1) Remove one pesticide/herbicide from your home and yard:
Look in your cabinets? Do you really need to kill ants by spraying them with insecticides? Ants are attracted into our homes by their desire to find food so as much as possible, keep food stored away tightly and keep surfaces clean. And remember, for the most part, ants help us live better by doing many useful jobs such as feeding on other pests (e.g., fleas, caterpillars, and termites), dead insects, and decomposing tissue from dead animals. Go ants! If they didn’t do this, well use your imagination…things would kind of pile up. (Remember the disclaimer: frank insect talk).
If living in harmony with ants doesn’t feel like the next best step for you, consider using Integrated Pest Management (IPM) approaches instead. IPM uses less toxic methods to control insects. (read more at: http://www.beyondpesticides.org/saferchoice/index.php)
2) Switch to eating one fruit or vegetable grown organically as much as possible:
As a physician, I believe that eating fruits and vegetables is one of the single best things we can probably do for our long-term health. And I also know that pesticide use in food growing is widespread. So over the next few weeks, try to pick one fruit or vegetable that you may want to try to buy organic most of the time. Organic food costs more and may not be available near you, so this may not be the best D.O.T. option for you.
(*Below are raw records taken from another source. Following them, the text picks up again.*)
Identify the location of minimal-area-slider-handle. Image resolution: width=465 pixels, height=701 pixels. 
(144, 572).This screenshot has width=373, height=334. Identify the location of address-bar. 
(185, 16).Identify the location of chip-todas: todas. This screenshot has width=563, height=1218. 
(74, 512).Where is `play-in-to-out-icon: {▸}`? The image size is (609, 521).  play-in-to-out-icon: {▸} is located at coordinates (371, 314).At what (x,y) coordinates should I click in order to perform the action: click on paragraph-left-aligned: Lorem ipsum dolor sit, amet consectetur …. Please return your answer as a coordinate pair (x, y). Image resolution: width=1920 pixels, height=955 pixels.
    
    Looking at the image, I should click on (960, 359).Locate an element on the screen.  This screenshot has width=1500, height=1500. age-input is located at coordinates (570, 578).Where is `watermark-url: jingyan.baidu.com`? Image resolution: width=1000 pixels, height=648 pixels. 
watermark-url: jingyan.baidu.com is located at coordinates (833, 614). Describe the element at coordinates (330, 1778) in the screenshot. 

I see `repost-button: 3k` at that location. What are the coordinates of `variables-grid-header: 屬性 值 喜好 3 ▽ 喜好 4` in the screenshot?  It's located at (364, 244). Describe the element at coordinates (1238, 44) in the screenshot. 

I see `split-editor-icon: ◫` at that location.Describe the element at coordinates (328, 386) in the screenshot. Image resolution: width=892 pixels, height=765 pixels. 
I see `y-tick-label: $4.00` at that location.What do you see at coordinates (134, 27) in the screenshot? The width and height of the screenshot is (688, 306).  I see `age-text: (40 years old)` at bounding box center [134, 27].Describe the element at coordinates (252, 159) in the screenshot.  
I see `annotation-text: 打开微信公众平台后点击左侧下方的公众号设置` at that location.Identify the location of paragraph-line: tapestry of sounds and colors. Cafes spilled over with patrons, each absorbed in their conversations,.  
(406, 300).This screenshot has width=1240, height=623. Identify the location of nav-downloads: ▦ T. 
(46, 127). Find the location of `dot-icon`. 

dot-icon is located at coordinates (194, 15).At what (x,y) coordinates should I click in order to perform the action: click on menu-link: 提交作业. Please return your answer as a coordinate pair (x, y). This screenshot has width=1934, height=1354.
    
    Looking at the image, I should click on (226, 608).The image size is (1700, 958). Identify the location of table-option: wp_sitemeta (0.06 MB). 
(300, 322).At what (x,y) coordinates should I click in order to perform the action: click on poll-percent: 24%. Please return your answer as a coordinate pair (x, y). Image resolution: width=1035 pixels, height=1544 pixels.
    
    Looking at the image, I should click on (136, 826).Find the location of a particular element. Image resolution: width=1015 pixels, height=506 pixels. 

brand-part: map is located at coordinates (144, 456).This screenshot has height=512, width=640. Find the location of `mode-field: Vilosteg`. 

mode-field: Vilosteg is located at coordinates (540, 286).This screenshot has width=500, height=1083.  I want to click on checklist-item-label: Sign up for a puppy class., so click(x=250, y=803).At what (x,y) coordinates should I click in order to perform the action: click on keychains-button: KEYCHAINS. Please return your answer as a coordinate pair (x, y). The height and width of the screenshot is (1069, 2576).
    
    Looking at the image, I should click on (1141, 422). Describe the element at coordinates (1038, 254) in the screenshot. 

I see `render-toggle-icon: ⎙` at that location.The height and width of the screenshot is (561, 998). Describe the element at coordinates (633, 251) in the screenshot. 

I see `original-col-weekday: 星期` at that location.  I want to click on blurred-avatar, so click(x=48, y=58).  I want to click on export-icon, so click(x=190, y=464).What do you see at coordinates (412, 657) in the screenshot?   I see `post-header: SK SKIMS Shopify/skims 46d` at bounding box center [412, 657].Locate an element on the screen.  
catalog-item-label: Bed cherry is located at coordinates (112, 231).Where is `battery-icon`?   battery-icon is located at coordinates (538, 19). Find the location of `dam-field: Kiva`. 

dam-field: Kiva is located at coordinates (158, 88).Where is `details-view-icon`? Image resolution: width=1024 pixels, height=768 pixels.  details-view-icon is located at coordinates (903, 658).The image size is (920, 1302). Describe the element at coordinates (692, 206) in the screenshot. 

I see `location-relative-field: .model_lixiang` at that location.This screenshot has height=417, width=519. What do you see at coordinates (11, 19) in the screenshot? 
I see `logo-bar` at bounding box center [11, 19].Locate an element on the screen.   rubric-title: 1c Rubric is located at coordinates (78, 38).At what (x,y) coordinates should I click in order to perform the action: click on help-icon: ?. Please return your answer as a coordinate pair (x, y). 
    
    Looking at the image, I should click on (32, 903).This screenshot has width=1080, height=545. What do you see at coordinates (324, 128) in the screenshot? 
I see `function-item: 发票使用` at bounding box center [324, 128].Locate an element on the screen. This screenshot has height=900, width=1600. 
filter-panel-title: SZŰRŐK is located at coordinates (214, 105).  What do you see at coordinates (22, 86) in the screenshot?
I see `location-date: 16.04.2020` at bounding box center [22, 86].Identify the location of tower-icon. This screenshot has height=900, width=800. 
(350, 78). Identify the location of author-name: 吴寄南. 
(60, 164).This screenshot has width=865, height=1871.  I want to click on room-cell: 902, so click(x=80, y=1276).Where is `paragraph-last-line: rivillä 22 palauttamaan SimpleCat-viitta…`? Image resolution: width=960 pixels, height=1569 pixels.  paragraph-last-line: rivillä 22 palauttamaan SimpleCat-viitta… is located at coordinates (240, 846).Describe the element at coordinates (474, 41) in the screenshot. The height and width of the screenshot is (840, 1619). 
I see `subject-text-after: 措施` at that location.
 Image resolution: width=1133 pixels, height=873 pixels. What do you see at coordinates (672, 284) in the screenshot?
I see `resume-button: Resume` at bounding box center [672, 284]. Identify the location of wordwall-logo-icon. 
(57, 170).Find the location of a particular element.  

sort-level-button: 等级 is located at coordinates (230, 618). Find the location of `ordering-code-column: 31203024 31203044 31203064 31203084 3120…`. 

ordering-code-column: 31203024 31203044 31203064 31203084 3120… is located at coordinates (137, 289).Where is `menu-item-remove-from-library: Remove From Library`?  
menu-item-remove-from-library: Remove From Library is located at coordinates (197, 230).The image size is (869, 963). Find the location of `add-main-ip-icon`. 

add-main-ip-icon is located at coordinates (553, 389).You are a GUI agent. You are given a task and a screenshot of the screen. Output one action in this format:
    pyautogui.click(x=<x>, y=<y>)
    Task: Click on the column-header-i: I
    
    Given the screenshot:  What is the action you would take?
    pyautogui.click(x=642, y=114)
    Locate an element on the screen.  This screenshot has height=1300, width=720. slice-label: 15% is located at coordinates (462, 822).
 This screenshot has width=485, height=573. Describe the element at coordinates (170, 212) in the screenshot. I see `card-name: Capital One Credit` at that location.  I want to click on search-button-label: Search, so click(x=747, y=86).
If it is, then think about picking a food that you eat a lot of. For example, I eat a lot of greens – spinach, kale, chard – and they are more likely to have pesticides use on them so I try to buy them organically. There are several guides out there but I use the Environmental Working Group’s Shoppers guide to the “Dirty Dozen” and “Clean Fifteen.”
3) Help protect our kids and our water: Support ‘Smart On Pesticides’ Maryland, a petition asking the State of Maryland to help make reporting of pesticide application mandatory, instead of voluntary and to create a database to help collect this information in one place.
In Maryland, we suffer from a critical gap in knowledge of when, how much, and where pesticides have been applied. While registered pesticide applicators are required to keep such records, they are not required to report them. Part of the problem is the lack of a centralized, online reporting database. In contrast, health care providers are required to report suspected or confirmed pesticide exposures.
Thanks for reading…and hope to hear from you.